Please return the listing exactly as it stands, skipping any pictures.

═══ Information supplied

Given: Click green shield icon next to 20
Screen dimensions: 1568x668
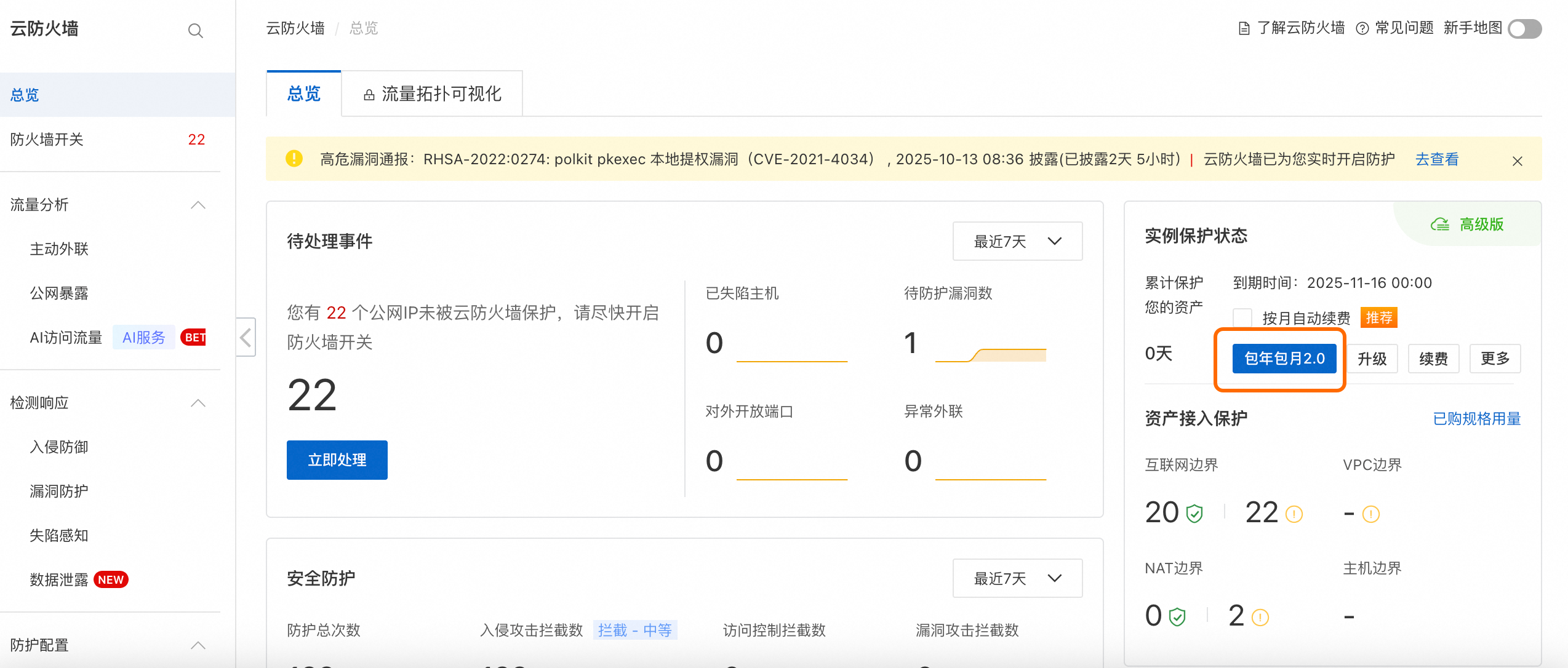Looking at the screenshot, I should click(x=1194, y=514).
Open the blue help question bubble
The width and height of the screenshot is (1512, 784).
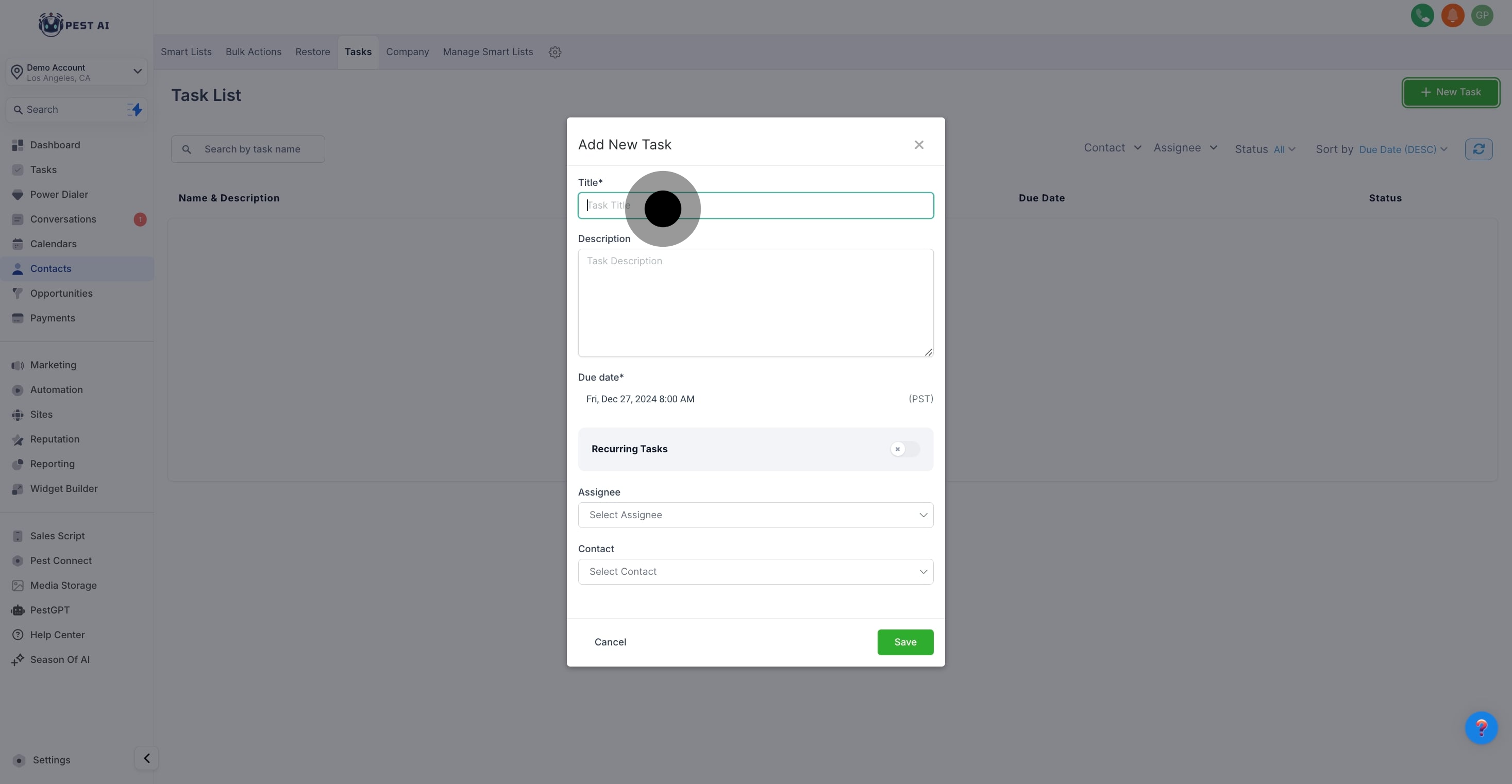coord(1481,728)
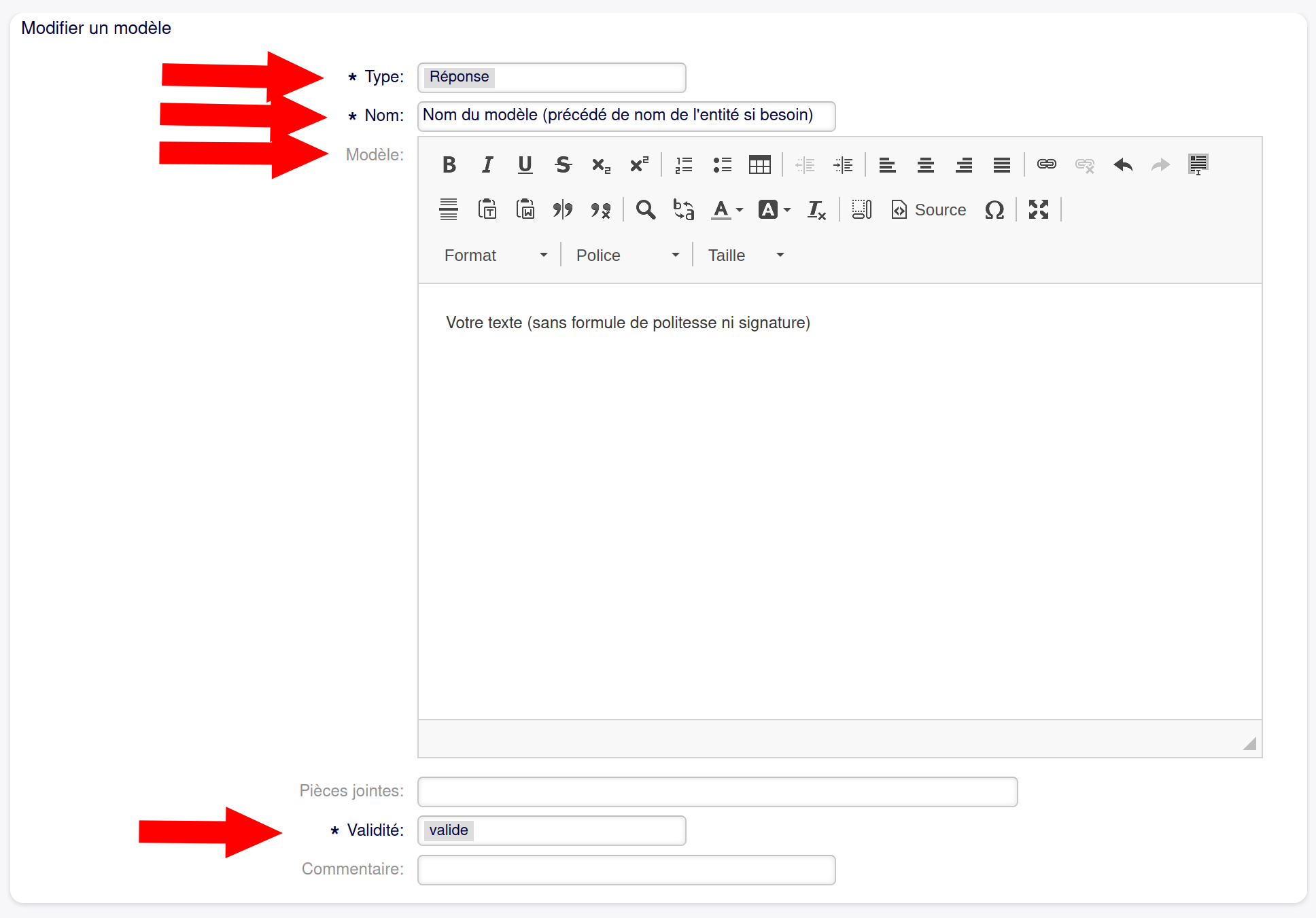Toggle bold formatting in editor toolbar
Screen dimensions: 1316x918
(449, 165)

══════

**Completed task:**
Given: Click green shield icon next to 20
Screen dimensions: 1568x668
Looking at the screenshot, I should click(x=1194, y=514).
Open the blue help question bubble
The width and height of the screenshot is (1512, 784).
coord(1481,728)
Toggle bold formatting in editor toolbar
Screen dimensions: 1316x918
(449, 165)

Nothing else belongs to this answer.